Two lines below mark the span: the one containing "Acesse as nossas Redes Sociais (113, 1085)" and the one containing "acesse o site". Set down both, plus every line between, exactly as they stand, and nothing else.

★ ★ ★ ★ ★

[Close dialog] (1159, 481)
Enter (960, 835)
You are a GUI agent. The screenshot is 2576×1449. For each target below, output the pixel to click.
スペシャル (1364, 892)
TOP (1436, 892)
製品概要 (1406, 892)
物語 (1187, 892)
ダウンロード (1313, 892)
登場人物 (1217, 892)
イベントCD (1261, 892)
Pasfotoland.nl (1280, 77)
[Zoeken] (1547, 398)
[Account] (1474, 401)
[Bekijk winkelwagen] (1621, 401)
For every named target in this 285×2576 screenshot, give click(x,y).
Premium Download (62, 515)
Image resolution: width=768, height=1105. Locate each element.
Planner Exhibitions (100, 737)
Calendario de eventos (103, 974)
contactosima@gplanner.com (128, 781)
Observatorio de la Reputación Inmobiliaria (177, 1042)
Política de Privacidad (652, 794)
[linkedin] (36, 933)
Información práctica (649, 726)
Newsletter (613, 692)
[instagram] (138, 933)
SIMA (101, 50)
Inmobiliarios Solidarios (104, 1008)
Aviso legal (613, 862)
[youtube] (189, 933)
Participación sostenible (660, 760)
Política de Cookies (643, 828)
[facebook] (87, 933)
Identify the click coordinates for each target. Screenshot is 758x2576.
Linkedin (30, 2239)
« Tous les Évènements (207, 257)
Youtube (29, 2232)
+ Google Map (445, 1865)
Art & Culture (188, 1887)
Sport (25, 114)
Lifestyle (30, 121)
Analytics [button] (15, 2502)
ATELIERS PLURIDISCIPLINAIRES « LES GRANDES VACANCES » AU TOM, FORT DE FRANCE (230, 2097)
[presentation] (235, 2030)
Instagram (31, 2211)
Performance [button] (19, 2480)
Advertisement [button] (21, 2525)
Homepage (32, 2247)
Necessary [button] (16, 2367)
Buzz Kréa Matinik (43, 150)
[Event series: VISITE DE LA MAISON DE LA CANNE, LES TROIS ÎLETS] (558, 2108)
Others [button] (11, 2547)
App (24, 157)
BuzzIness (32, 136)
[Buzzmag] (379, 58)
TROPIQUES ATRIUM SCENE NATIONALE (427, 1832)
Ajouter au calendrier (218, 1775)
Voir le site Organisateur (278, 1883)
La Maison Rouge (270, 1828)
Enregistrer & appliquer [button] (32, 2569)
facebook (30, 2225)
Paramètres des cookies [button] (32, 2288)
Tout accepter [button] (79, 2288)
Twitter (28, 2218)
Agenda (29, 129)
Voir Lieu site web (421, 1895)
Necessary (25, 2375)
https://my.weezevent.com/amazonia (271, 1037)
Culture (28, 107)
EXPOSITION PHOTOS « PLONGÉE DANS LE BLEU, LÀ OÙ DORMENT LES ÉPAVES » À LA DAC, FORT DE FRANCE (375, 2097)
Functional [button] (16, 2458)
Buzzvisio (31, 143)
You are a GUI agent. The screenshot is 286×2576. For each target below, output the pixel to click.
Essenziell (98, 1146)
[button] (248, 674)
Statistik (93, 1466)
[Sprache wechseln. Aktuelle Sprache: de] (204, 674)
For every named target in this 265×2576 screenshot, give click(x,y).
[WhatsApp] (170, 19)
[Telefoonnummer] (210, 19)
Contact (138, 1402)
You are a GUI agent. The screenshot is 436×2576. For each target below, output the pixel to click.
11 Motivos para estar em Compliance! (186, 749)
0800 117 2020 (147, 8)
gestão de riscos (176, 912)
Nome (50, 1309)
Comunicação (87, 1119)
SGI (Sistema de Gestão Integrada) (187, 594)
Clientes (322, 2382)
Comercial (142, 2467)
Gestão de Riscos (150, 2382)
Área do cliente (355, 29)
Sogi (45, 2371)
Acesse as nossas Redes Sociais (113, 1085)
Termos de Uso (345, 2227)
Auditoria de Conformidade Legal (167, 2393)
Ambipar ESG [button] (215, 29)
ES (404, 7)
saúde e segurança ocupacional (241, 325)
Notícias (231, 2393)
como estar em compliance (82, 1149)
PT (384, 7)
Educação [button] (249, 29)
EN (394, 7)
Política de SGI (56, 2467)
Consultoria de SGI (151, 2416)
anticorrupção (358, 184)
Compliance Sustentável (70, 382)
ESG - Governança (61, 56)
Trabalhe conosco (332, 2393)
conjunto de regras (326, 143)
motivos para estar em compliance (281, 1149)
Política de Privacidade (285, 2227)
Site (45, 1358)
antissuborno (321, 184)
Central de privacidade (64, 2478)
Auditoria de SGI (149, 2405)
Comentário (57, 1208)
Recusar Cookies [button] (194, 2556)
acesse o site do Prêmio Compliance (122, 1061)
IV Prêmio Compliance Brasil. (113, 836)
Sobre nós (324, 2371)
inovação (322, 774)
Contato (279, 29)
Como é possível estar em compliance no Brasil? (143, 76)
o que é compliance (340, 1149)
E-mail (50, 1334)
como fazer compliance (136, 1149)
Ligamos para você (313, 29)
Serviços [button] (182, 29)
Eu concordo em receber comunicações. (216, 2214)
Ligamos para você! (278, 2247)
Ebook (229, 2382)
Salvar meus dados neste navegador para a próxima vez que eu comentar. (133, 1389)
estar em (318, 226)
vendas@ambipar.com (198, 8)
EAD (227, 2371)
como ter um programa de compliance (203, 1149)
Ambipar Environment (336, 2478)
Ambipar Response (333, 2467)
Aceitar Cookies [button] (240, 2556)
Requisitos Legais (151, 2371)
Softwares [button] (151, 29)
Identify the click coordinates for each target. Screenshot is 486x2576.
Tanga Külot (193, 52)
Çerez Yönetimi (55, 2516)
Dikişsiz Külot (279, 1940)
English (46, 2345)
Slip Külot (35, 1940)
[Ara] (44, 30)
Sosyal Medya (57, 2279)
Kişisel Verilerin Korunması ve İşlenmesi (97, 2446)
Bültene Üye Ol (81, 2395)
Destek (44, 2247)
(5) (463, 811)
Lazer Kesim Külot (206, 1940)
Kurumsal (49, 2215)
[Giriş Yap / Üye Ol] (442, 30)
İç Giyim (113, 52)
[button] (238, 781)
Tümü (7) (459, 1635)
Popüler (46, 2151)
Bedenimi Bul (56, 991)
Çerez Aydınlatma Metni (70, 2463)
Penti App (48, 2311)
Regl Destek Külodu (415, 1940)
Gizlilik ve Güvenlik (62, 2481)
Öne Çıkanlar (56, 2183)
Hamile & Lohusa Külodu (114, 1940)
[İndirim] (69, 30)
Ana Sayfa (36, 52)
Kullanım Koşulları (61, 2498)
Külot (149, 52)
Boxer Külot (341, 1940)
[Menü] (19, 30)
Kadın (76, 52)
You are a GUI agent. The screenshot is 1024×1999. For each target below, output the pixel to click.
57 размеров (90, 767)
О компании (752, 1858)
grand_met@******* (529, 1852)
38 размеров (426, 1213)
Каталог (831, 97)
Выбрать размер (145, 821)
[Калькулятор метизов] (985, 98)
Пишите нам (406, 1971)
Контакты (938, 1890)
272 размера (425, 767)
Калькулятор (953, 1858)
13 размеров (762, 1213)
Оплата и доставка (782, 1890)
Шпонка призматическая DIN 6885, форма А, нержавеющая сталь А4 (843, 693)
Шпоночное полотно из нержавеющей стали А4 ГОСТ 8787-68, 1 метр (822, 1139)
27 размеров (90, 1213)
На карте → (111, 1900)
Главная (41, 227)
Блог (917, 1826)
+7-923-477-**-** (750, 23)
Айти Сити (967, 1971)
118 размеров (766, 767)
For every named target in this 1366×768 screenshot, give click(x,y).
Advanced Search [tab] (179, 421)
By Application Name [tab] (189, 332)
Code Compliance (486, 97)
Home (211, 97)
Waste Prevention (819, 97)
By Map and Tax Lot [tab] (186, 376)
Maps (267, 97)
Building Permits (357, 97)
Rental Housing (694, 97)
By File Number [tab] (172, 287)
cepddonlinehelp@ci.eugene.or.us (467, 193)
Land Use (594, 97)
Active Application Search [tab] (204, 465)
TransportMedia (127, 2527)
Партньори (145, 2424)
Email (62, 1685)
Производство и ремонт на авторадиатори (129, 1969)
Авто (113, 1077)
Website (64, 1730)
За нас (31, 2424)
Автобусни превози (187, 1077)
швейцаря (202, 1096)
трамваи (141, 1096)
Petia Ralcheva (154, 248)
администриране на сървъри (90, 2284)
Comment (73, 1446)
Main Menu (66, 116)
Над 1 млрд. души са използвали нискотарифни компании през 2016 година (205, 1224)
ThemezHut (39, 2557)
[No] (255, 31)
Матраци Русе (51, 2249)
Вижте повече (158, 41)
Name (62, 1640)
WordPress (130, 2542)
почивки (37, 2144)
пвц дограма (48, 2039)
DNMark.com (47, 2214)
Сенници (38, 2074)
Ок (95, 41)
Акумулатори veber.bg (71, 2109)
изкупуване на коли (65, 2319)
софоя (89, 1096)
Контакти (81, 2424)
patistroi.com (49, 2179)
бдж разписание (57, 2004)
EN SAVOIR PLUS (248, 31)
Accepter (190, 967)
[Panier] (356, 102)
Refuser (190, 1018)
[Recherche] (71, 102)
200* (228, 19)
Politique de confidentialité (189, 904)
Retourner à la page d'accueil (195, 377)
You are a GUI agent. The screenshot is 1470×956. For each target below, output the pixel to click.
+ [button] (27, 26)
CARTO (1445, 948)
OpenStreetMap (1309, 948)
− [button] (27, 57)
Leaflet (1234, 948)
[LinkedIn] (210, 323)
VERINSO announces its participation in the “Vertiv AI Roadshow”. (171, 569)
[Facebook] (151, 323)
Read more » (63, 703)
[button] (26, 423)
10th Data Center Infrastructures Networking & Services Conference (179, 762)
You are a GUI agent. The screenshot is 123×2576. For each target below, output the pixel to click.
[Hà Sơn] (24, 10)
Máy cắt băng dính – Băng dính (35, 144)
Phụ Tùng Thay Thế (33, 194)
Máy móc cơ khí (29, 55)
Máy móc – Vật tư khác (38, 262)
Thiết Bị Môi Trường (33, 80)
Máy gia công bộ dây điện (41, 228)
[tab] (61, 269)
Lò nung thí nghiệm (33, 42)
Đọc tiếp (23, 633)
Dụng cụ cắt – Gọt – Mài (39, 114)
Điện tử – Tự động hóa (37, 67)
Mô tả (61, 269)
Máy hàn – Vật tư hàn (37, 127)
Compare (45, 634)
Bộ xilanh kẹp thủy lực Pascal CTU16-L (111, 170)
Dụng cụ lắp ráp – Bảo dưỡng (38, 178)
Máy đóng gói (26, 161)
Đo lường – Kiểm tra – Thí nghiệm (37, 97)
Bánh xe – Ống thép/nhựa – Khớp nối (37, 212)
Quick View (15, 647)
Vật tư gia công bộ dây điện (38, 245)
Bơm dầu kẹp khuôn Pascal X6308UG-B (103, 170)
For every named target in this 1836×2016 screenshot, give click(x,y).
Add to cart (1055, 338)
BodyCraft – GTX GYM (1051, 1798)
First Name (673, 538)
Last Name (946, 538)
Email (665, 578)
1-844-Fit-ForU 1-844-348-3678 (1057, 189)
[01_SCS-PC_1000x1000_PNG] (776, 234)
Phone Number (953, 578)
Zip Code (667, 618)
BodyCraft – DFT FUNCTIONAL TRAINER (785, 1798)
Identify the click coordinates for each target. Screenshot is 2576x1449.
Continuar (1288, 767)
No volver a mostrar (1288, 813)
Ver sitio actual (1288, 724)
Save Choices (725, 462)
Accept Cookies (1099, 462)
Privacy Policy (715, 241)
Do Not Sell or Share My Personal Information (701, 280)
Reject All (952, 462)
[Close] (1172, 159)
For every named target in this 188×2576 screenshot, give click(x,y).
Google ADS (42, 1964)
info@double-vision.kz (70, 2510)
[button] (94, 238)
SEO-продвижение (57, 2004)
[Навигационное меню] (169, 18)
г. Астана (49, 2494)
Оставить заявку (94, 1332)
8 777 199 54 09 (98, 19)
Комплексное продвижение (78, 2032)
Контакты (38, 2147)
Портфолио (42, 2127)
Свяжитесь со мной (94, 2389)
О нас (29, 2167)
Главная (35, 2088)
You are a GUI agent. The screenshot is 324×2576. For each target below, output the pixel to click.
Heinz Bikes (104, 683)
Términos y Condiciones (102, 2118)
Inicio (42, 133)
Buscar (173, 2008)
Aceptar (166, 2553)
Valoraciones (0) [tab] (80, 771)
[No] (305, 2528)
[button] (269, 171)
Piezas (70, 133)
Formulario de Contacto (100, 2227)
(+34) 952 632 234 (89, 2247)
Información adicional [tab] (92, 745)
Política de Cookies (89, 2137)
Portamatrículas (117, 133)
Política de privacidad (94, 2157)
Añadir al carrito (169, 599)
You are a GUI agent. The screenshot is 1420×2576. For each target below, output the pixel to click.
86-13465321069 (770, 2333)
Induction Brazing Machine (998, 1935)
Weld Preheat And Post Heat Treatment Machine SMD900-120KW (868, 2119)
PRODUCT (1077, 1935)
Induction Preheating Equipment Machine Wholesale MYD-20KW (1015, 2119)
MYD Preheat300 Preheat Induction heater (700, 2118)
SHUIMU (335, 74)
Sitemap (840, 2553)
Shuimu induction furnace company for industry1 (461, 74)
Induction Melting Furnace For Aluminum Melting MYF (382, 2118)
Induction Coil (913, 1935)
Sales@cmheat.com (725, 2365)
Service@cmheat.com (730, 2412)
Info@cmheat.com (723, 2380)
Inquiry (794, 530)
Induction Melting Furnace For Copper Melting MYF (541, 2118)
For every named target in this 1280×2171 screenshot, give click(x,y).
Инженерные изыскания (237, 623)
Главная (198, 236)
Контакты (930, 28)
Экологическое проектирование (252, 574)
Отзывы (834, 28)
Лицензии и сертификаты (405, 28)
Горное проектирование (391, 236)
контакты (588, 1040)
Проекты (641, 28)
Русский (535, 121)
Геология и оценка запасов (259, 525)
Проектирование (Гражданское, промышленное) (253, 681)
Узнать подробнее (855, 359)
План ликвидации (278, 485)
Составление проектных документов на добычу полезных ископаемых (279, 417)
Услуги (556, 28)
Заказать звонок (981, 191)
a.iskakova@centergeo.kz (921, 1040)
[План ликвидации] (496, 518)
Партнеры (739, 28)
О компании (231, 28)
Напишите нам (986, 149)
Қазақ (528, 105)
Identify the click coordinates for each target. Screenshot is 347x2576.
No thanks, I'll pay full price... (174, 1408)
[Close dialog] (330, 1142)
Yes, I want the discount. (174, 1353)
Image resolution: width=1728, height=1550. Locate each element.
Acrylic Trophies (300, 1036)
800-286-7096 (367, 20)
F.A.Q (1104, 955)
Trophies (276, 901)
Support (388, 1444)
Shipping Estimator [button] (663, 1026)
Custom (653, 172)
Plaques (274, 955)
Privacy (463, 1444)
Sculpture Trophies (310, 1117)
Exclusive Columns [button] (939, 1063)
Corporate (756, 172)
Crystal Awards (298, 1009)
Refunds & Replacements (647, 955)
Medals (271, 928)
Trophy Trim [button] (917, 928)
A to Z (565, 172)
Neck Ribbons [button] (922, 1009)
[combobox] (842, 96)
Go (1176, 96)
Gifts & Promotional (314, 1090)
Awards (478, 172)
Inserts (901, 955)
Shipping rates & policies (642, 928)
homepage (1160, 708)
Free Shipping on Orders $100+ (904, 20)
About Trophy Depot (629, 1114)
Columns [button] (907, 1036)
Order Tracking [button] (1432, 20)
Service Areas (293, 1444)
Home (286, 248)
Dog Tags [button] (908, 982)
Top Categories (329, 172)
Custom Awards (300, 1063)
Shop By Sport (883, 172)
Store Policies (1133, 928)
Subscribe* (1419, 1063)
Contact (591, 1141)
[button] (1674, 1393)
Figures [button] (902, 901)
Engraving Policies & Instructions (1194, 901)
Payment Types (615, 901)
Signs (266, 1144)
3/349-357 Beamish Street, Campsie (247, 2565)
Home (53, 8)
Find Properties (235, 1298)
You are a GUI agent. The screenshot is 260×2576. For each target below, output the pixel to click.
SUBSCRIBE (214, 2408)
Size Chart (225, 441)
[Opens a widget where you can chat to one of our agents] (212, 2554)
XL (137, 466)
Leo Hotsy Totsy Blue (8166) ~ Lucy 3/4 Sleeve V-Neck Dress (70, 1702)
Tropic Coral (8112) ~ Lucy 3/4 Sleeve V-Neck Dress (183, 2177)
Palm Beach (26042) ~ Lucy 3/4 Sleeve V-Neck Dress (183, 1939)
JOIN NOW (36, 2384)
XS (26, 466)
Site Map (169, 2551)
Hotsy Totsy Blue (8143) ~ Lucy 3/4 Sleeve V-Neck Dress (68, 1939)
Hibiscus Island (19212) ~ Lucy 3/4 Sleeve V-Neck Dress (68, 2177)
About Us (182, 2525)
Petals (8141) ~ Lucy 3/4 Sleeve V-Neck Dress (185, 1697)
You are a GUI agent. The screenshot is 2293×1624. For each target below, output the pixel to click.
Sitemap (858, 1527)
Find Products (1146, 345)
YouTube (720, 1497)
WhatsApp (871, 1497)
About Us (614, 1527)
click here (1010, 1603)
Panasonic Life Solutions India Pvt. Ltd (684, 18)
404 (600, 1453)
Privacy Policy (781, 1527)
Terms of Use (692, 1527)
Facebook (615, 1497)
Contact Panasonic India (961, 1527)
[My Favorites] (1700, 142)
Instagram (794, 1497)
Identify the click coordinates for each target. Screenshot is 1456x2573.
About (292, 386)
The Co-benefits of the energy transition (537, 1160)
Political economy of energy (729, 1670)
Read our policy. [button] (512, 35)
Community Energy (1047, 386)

★ ★ ★ ★ ★

Answer to the problem –
Acesse as nossas Redes Sociais (113, 1085)
Termos de Uso (345, 2227)
Auditoria de Conformidade Legal (167, 2393)
Ambipar ESG [button] (215, 29)
ES (404, 7)
saúde e segurança ocupacional (241, 325)
Notícias (231, 2393)
como estar em compliance (82, 1149)
PT (384, 7)
Educação [button] (249, 29)
EN (394, 7)
Política de SGI (56, 2467)
Consultoria de SGI (151, 2416)
anticorrupção (358, 184)
Compliance Sustentável (70, 382)
ESG - Governança (61, 56)
Trabalhe conosco (332, 2393)
conjunto de regras (326, 143)
motivos para estar em compliance (281, 1149)
Política de Privacidade (285, 2227)
Site (45, 1358)
antissuborno (321, 184)
Central de privacidade (64, 2478)
Auditoria de SGI (149, 2405)
Comentário (57, 1208)
Recusar Cookies [button] (194, 2556)
acesse o site do Prêmio Compliance (122, 1061)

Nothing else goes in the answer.